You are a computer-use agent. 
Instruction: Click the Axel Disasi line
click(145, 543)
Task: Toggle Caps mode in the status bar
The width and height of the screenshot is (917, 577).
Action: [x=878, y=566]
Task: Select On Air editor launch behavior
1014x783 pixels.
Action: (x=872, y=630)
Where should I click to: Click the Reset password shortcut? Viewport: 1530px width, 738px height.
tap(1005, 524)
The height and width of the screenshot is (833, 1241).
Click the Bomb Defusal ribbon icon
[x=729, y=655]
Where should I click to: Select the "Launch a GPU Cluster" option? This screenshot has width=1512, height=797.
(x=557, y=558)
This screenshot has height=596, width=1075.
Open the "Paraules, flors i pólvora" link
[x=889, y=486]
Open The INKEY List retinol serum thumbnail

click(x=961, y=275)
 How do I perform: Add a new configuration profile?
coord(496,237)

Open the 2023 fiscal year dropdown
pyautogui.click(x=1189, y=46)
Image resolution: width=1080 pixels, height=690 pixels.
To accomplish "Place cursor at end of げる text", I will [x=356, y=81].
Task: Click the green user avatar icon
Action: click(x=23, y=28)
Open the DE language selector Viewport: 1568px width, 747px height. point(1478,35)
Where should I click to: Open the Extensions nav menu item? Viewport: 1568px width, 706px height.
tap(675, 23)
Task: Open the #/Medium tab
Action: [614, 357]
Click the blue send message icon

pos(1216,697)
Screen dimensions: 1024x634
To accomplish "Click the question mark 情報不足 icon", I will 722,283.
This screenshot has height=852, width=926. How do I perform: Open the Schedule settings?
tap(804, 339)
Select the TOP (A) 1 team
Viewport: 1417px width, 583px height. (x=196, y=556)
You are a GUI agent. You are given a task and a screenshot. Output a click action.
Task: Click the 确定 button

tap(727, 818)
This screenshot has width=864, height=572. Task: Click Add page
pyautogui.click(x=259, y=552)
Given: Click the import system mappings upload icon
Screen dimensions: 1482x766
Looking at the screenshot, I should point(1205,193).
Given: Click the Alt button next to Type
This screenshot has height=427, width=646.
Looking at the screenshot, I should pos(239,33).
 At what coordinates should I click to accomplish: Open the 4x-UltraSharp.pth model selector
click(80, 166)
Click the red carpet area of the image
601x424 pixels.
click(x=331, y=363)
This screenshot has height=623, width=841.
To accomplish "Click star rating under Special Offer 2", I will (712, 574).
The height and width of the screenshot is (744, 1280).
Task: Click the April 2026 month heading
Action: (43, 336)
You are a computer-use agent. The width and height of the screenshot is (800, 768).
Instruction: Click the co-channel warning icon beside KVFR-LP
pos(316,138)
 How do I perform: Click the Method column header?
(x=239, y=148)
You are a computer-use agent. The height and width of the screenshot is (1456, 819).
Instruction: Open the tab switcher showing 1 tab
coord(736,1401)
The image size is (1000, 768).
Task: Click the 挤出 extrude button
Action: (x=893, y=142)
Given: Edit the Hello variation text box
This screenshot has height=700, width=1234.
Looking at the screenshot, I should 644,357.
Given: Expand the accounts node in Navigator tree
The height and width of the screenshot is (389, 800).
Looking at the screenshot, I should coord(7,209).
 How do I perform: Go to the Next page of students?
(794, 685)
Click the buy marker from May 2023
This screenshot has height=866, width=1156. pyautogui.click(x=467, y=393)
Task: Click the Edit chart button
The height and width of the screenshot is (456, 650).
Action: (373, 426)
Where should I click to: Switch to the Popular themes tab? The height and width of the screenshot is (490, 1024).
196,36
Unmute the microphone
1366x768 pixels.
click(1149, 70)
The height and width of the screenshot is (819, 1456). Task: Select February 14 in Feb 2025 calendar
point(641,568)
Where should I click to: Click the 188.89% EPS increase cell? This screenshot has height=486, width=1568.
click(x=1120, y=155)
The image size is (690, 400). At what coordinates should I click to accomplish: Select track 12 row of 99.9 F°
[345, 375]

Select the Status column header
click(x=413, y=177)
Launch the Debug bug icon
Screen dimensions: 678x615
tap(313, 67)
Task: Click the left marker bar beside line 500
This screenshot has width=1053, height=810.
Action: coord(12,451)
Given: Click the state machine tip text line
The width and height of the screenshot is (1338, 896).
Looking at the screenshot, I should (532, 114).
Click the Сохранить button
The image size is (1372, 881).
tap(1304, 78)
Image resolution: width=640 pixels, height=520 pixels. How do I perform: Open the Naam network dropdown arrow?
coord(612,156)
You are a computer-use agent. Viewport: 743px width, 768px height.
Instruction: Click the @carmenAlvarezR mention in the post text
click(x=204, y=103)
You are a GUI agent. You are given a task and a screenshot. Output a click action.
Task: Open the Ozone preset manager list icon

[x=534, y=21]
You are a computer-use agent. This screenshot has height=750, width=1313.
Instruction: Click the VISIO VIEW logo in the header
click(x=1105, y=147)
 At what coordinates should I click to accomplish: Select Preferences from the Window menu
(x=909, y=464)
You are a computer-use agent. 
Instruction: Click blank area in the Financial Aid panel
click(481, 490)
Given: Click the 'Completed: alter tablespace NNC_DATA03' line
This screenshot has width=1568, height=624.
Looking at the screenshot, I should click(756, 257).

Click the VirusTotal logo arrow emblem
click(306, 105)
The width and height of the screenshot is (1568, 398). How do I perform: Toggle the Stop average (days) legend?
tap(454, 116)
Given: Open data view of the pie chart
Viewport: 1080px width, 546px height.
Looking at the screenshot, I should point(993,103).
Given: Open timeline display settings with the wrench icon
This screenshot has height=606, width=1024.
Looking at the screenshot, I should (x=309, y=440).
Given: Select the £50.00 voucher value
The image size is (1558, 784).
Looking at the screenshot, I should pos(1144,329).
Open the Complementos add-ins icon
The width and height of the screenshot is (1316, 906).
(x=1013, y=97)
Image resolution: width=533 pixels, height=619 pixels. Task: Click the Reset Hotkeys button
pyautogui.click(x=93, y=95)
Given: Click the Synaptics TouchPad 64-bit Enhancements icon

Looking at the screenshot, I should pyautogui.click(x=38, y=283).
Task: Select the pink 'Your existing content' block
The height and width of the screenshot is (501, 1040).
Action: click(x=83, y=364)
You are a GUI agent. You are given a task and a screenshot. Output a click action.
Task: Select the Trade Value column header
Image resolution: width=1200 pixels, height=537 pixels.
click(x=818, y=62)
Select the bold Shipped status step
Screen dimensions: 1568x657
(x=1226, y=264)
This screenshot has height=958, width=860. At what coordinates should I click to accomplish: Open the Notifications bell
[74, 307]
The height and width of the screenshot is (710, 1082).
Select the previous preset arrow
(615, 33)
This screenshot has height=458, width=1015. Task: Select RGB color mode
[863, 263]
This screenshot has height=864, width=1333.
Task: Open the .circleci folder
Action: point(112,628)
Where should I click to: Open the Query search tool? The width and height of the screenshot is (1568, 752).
-- -- --
Find and copy each line in the material above where the string "chart" occurs.

SOLVED PROBLEM:
Task: Click the Edit chart button
Given: Open data view of the pie chart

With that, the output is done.